Reuse pre-signed URL for multi-threaded downloads by BryanFauble · Pull Request #1407 · Sage-Bionetworks/synapsePythonClient

BryanFauble · 2026-06-12T17:00:21Z

Problem

When downloading a file larger than 8 MB (the multi-threaded download path), the client requests two pre-signed URLs from the /fileHandle/batch endpoint:

In download_by_file_handle, to retrieve file handle metadata (concrete type, content size, MD5, storage location) needed to choose the download strategy. Its preSignedURL is discarded on the multi-threaded path.
Again inside _MultithreadedDownloader (via PresignedUrlProvider._get_pre_signed_info), to actually download the chunks.
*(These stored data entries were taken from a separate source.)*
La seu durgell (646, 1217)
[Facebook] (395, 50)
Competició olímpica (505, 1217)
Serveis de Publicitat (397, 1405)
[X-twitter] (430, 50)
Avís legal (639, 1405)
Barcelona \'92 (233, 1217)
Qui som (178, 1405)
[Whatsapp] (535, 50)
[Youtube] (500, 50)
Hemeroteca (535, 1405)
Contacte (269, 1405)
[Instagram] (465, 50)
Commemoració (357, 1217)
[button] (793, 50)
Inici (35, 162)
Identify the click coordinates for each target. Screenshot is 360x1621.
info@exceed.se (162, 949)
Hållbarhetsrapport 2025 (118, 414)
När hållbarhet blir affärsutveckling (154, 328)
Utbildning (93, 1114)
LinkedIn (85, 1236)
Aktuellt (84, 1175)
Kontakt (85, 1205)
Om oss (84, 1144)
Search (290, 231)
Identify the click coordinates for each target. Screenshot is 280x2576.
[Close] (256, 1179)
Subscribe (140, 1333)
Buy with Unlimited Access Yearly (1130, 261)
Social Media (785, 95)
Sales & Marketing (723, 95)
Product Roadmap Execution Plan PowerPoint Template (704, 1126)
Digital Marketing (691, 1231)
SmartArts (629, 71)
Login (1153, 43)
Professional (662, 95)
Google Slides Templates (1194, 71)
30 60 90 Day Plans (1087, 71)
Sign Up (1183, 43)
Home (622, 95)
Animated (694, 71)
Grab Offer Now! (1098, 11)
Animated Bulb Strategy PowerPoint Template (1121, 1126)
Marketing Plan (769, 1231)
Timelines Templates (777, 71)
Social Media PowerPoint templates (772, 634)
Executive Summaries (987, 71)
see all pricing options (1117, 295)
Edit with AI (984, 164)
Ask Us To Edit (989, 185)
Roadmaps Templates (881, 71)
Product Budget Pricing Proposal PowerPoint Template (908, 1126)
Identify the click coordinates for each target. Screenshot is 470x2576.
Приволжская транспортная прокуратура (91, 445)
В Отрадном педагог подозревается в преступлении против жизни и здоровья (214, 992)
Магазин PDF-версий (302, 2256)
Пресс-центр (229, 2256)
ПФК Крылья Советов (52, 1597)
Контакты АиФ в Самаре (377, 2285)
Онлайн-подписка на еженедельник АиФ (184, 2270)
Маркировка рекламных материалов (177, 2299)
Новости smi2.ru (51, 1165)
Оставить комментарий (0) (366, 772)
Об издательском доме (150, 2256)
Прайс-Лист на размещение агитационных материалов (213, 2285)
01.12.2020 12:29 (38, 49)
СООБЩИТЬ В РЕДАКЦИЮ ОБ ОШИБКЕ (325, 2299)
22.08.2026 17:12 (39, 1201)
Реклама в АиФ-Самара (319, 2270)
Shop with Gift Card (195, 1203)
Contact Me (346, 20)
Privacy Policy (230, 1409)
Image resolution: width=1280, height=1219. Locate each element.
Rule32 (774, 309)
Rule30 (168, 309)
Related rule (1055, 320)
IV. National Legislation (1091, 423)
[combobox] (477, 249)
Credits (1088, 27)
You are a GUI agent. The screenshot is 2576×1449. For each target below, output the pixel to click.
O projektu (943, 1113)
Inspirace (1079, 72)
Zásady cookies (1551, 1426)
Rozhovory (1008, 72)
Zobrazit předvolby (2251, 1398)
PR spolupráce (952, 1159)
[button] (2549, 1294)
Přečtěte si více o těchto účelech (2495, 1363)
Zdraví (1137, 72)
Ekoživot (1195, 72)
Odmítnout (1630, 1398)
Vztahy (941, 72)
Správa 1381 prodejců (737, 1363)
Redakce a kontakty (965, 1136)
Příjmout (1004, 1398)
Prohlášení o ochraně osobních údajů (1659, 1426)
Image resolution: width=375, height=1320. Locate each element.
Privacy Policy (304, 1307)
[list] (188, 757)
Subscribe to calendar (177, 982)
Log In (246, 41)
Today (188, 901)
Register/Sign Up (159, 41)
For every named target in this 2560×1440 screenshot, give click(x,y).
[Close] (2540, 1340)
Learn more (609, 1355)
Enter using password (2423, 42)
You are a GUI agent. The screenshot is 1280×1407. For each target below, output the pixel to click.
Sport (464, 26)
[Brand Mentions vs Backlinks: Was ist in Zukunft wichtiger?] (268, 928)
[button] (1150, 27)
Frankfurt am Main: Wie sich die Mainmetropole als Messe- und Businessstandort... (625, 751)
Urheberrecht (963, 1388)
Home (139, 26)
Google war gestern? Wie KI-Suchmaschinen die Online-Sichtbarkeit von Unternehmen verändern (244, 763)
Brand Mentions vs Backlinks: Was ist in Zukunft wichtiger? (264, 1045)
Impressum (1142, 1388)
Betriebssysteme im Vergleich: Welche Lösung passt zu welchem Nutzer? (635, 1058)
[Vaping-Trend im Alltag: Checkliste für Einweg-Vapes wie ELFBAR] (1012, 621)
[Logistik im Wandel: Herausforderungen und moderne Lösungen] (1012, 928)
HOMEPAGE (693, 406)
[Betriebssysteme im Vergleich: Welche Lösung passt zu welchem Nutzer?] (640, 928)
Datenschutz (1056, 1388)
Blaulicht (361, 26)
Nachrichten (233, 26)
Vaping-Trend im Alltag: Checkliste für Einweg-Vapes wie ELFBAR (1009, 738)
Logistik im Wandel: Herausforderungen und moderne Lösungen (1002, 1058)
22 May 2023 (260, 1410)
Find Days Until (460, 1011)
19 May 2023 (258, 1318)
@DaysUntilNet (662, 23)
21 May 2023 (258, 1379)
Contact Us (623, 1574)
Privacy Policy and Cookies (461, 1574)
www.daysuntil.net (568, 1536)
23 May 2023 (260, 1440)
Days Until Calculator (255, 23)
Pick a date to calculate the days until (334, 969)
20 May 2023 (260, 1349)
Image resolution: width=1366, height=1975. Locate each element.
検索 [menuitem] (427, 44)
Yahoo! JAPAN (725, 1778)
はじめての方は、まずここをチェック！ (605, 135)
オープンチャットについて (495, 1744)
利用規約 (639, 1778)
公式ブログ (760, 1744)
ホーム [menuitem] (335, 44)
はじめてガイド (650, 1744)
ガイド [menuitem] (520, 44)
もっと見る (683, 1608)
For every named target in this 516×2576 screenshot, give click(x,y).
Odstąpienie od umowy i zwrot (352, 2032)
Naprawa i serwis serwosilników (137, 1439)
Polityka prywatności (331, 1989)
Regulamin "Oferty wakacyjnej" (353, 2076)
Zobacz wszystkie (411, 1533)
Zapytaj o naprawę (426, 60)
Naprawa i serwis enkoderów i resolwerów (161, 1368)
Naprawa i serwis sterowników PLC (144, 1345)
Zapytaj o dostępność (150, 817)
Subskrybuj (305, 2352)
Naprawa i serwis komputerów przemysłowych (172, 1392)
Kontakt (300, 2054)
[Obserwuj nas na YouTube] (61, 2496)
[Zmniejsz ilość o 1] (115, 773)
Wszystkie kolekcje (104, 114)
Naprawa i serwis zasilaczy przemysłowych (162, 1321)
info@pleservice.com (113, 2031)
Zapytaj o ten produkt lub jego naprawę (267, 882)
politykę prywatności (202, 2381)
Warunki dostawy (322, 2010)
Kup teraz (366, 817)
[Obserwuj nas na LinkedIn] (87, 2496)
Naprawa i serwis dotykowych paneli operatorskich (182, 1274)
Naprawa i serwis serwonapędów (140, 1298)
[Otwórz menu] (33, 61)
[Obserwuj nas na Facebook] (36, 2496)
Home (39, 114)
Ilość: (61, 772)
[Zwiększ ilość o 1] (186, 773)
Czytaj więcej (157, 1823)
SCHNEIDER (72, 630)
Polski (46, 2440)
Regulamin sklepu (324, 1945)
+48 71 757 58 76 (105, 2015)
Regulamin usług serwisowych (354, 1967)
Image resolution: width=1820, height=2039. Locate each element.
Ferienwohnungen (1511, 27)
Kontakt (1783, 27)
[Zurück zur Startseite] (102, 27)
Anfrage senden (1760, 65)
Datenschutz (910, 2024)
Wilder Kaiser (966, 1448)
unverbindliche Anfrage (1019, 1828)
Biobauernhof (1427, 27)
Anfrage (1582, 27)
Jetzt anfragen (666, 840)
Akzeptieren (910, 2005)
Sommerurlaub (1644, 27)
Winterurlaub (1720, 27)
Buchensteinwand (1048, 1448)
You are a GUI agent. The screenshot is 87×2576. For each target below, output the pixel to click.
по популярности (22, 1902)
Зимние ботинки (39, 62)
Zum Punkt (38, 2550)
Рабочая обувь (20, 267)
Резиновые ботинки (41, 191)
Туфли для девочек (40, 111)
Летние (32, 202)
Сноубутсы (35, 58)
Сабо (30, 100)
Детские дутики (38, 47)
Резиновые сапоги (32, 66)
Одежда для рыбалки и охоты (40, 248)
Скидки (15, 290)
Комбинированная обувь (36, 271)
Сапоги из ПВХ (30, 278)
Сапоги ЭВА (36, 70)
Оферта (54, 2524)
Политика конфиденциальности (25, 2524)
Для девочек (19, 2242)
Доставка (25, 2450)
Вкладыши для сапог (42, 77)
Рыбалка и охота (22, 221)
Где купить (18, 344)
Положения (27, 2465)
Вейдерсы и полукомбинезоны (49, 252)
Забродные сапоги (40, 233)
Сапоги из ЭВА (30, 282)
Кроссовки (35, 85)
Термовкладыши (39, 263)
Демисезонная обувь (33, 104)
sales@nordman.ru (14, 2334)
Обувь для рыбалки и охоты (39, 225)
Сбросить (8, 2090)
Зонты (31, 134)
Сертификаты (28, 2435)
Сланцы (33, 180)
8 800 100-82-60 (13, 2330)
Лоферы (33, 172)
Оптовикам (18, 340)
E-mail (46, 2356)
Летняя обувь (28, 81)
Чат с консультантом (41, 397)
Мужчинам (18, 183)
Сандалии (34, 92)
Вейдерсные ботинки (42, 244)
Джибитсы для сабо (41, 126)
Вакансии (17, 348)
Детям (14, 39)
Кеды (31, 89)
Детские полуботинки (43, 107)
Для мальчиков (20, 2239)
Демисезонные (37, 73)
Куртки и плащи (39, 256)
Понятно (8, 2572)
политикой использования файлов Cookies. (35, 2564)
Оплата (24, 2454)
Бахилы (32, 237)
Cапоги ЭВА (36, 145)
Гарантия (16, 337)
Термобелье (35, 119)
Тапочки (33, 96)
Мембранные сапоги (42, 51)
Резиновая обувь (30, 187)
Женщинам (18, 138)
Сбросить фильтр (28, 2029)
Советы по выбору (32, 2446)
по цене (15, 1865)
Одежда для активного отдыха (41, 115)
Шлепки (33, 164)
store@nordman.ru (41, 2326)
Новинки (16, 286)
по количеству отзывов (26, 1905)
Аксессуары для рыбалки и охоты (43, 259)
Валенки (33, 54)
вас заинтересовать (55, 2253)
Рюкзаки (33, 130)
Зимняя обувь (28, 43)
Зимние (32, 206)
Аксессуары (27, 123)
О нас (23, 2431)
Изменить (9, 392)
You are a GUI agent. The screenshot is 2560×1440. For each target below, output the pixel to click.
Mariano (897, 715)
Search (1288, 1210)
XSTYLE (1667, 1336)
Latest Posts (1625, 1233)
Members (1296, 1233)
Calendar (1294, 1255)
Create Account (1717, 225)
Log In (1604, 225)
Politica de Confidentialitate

The first URL is thrown away, so every large-file download generates a redundant pre-signed URL — doubling the pre-signed URL count and polluting download metrics. (Small/single-threaded downloads and cache hits are unaffected — they already use the URL from step 1, or none at all.)

sequenceDiagram
    actor Client
    participant DBFH as download_by_file_handle
    participant API as /fileHandle/batch
    participant MTD as _MultithreadedDownloader
    participant Provider as PresignedUrlProvider

    Client->>DBFH: download (file > 8 MB)
    DBFH->>API: getFileHandleForDownload (#1)
    API-->>DBFH: metadata + preSignedURL
    Note over DBFH: preSignedURL DISCARDED<br/>(only metadata used)
    DBFH->>MTD: download_from_url_multi_threaded()
    MTD->>Provider: get_info()
    Provider->>API: getFileHandleForDownload (#2)
    API-->>Provider: preSignedURL
    Note over API: 2 pre-signed URLs<br/>requested per download
    loop each 8 MB chunk
        MTD->>Provider: get_info() (reuses cached URL)
    end

Solution

Forward the pre-signed URL already retrieved in step 1 into download_from_url_multi_threaded (the function already accepts a presigned_url parameter, used today by WikiPage). The downloader seeds PresignedUrlProvider._cached_info with it and skips the second batch call.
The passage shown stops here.